Passage to read —
## start

In his excellent book Introduction to Phenomenology, Robert Sokolowski explains how phenomenology can help us to deconstruct perception as layers of meaning, both “actual and potential” (p.20). Though an object is whole in one sense, it is also made up of “layers of differences”. The object (he uses the faces of a cube as an example) is both a ‘whole’ and a sum of its parts at the same time. Or, we could put it another way and say that things inherently contain objectivity as well as subjectivity, which we project onto them. So a tree can be a whole tree, but it is also its branches, leaves, or whichever part we care to focus on and choose to use to represent as ‘tree’. This is because when we look at a branch or a leaf we understand that it has come from a tree, so a tree can be a tree in its complete whole entirety, and it can also be represented by its independent entities (p 23).
I think that this is what we do when we point a camera lens at something; we make a selection – we play with perspective and viewpoint. We are able to select a piece or part of an object and effectively bracket it from its whole entity to suit our own (subjective) purposes. I may choose to photograph a flower but I would not necessarily choose to photograph it in the same way as another photographer; whereas I may decide to take a close up of a petal, another might photograph the whole thing, or find a different perspective (from above, from below) dependent on our personal style and what meaning we are attempting to convey. We, then as photographers, like phenomenologist, are continually searching and scanning to see the detail of our world from different angles to try to understand our place in it a little better.
Pieces, then, are parts that can become wholes. (p.23)
These ‘pieces’, however, are to be distinguished from ‘moments’ which, on the other hand, cannot be detached from their whole. They are “nonindependent parts”. Sokolowski uses colour as an example of a ‘moment’. It cannot exist independently of its attached object or surface. This is true but of course, in reality, a photographer can very easily take the colour red say from a wall which is painted red and appropriate it. We may not know that ‘red’ was actually a painted wall but the photographer has, by means of selection and framing, created something other; a new object: the material surface of a photograph.

## end

Dataset entries —
## start

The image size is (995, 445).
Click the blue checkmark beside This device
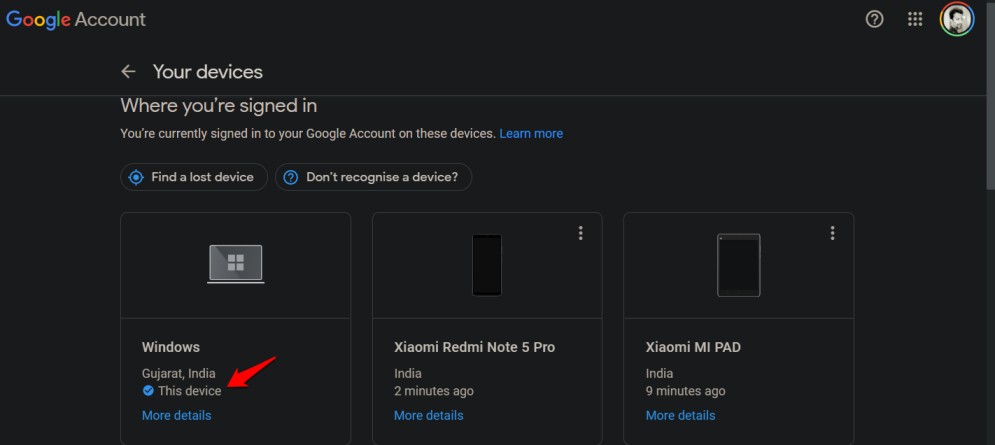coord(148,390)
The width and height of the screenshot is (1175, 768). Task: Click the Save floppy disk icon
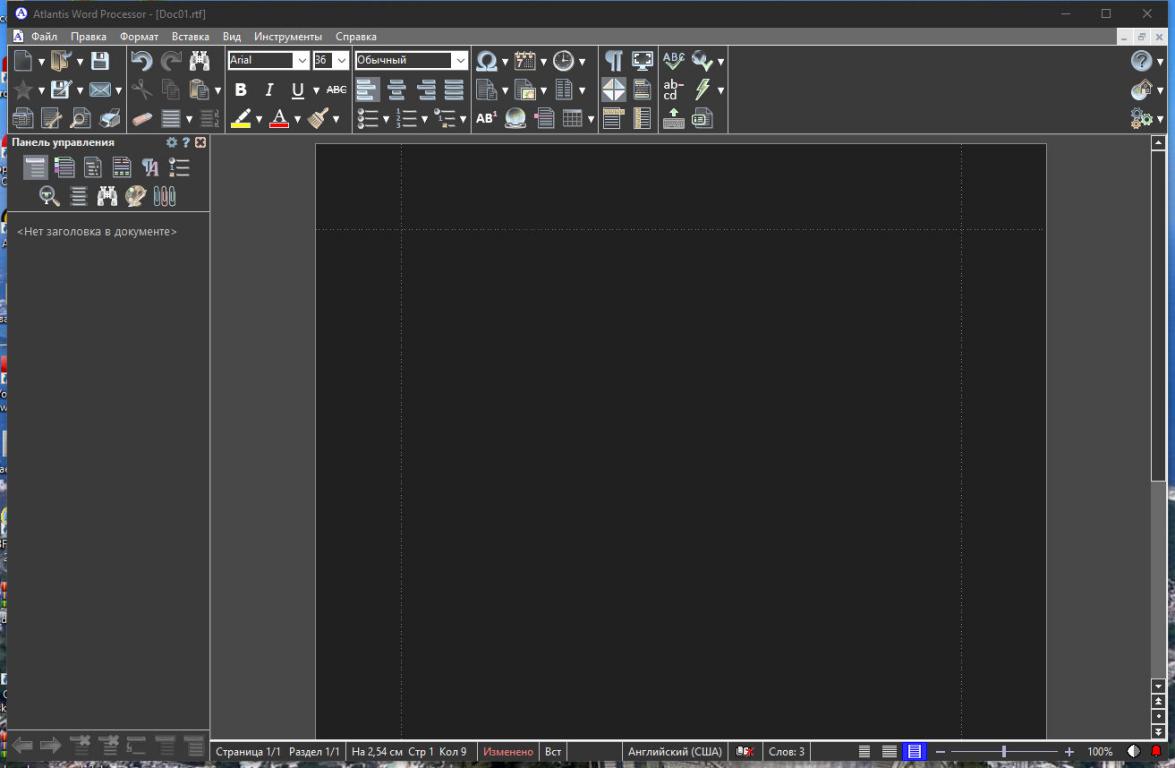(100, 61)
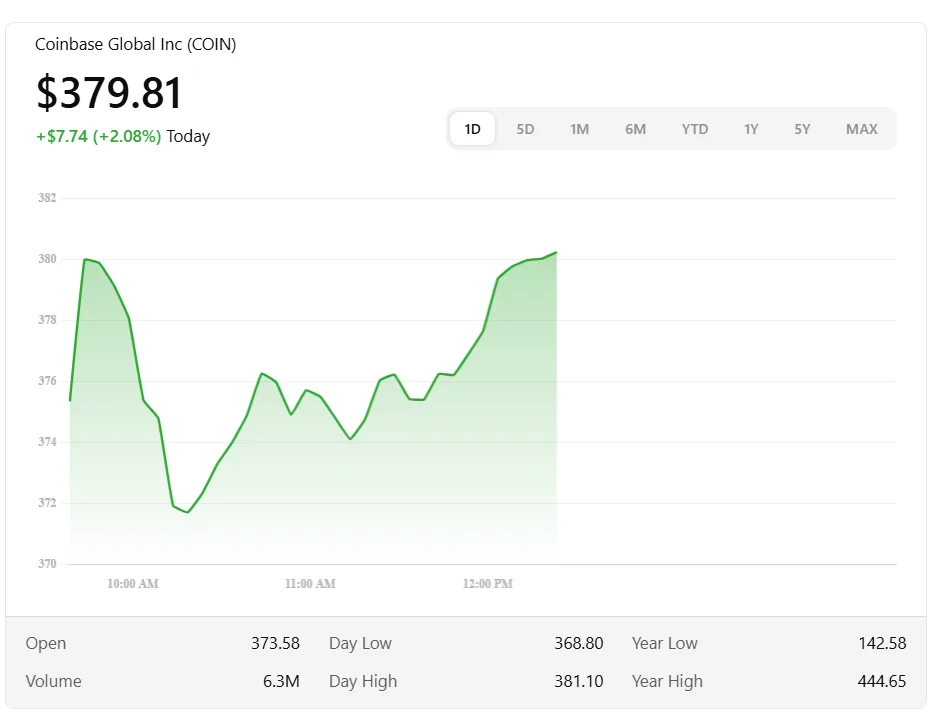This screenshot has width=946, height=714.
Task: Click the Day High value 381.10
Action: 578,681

## end

Task — Please repeat the phenomenology passage starting at "These ‘pieces’, however, are" and ending at "of a photograph.", swapping "photographer" out for "painter".

Task answer —
These ‘pieces’, however, are to be distinguished from ‘moments’ which, on the other hand, cannot be detached from their whole. They are “nonindependent parts”. Sokolowski uses colour as an example of a ‘moment’. It cannot exist independently of its attached object or surface. This is true but of course, in reality, a painter can very easily take the colour red say from a wall which is painted red and appropriate it. We may not know that ‘red’ was actually a painted wall but the painter has, by means of selection and framing, created something other; a new object: the material surface of a photograph.